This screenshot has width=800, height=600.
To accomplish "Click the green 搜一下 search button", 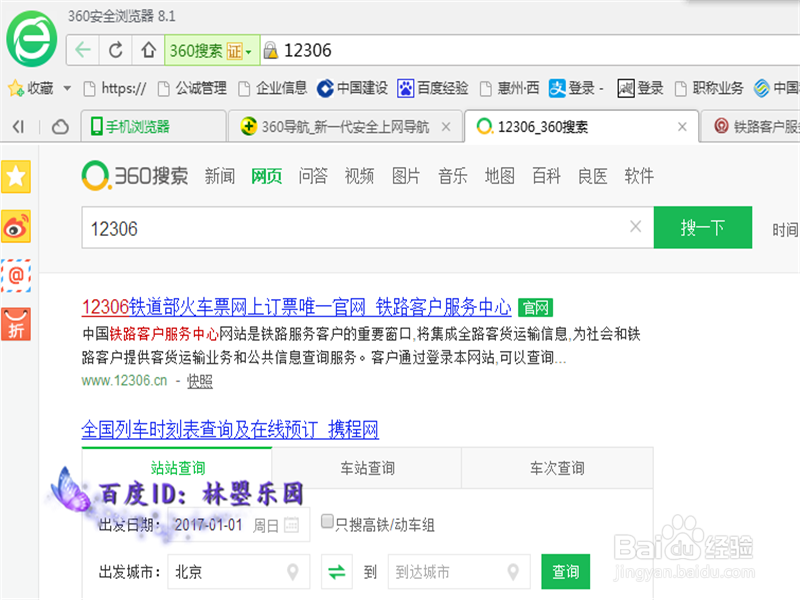I will [x=702, y=227].
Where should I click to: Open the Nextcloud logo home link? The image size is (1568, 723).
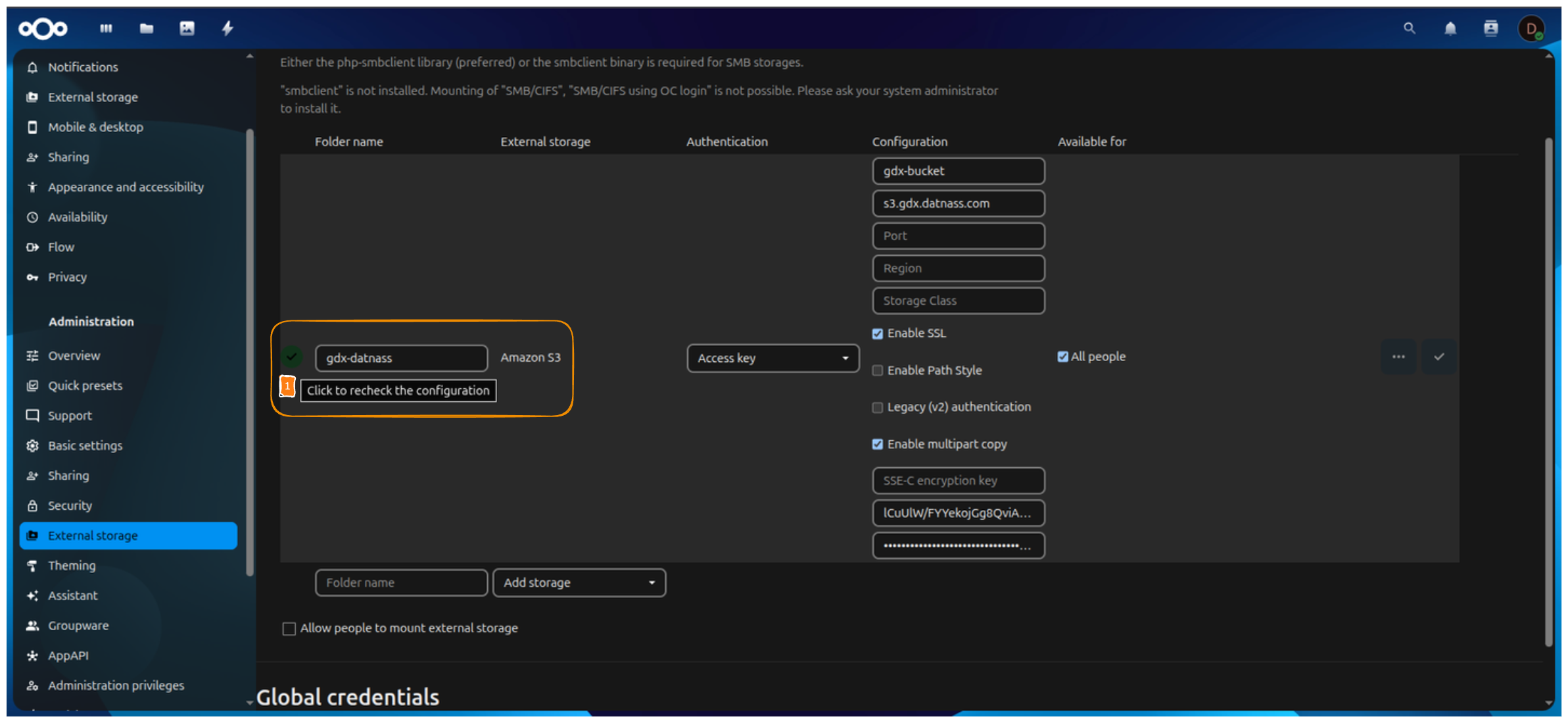coord(43,28)
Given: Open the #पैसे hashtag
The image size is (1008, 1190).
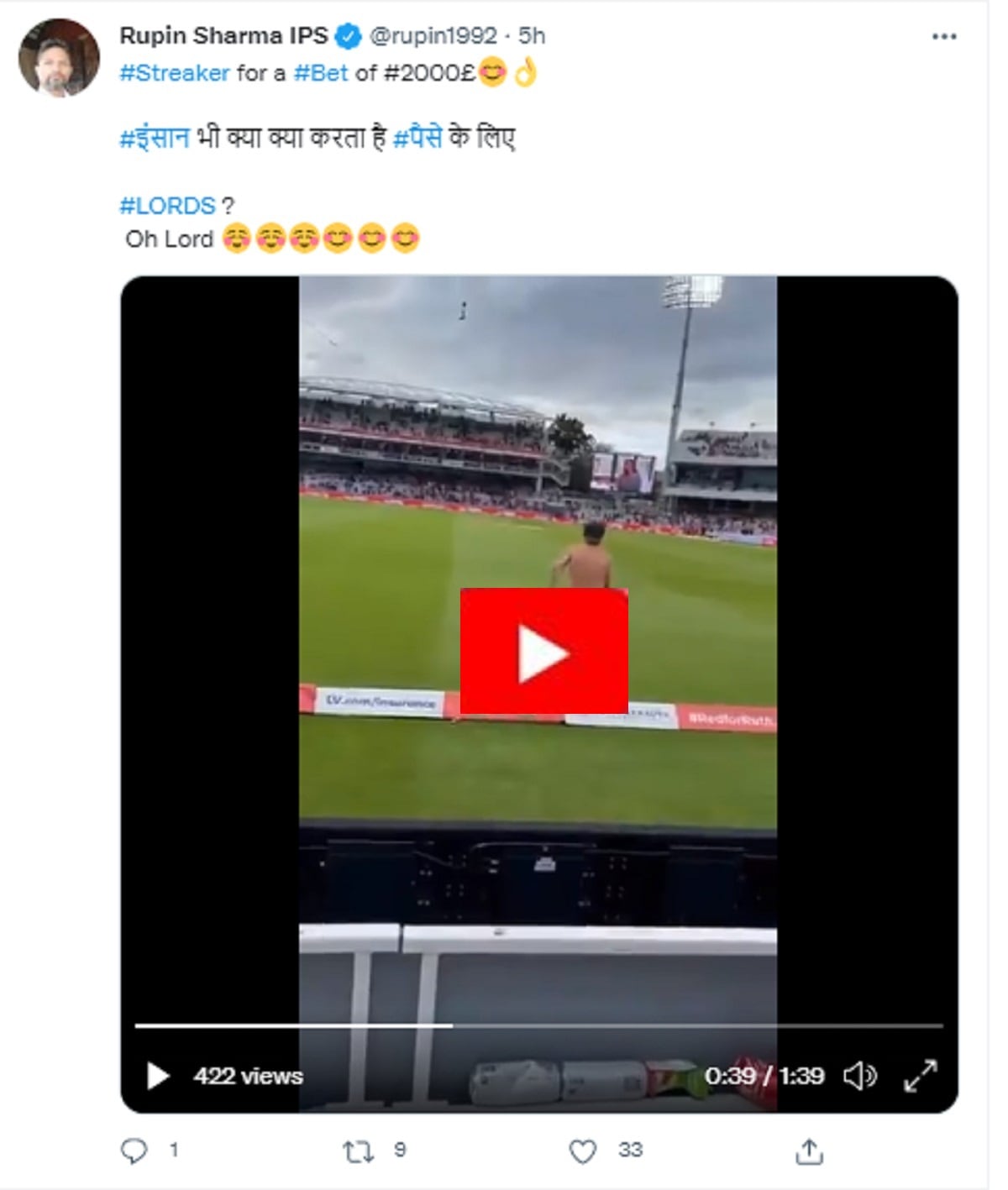Looking at the screenshot, I should point(417,138).
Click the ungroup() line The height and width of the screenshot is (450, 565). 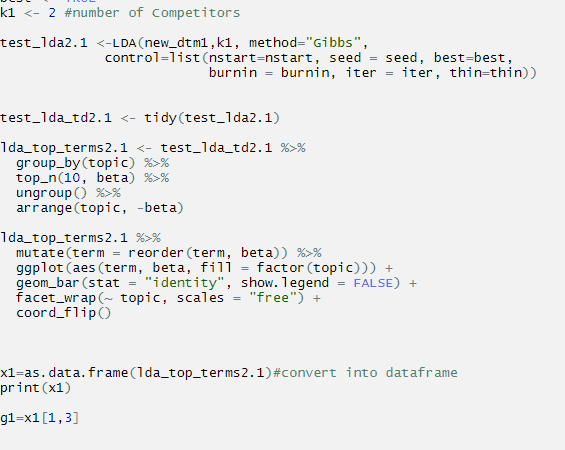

........

**TASK DESCRIPTION**
Please reproduce, word for word, the lines of the listing starting with the line containing "Given: Open the #पैसे hashtag" and going on through the end of the listing, both ends included. Leave out the pictures.

**ANSWER TO THIS PROBLEM**
Given: Open the #पैसे hashtag
The image size is (1008, 1190).
Looking at the screenshot, I should point(417,138).
Click the ungroup() line The height and width of the screenshot is (450, 565). 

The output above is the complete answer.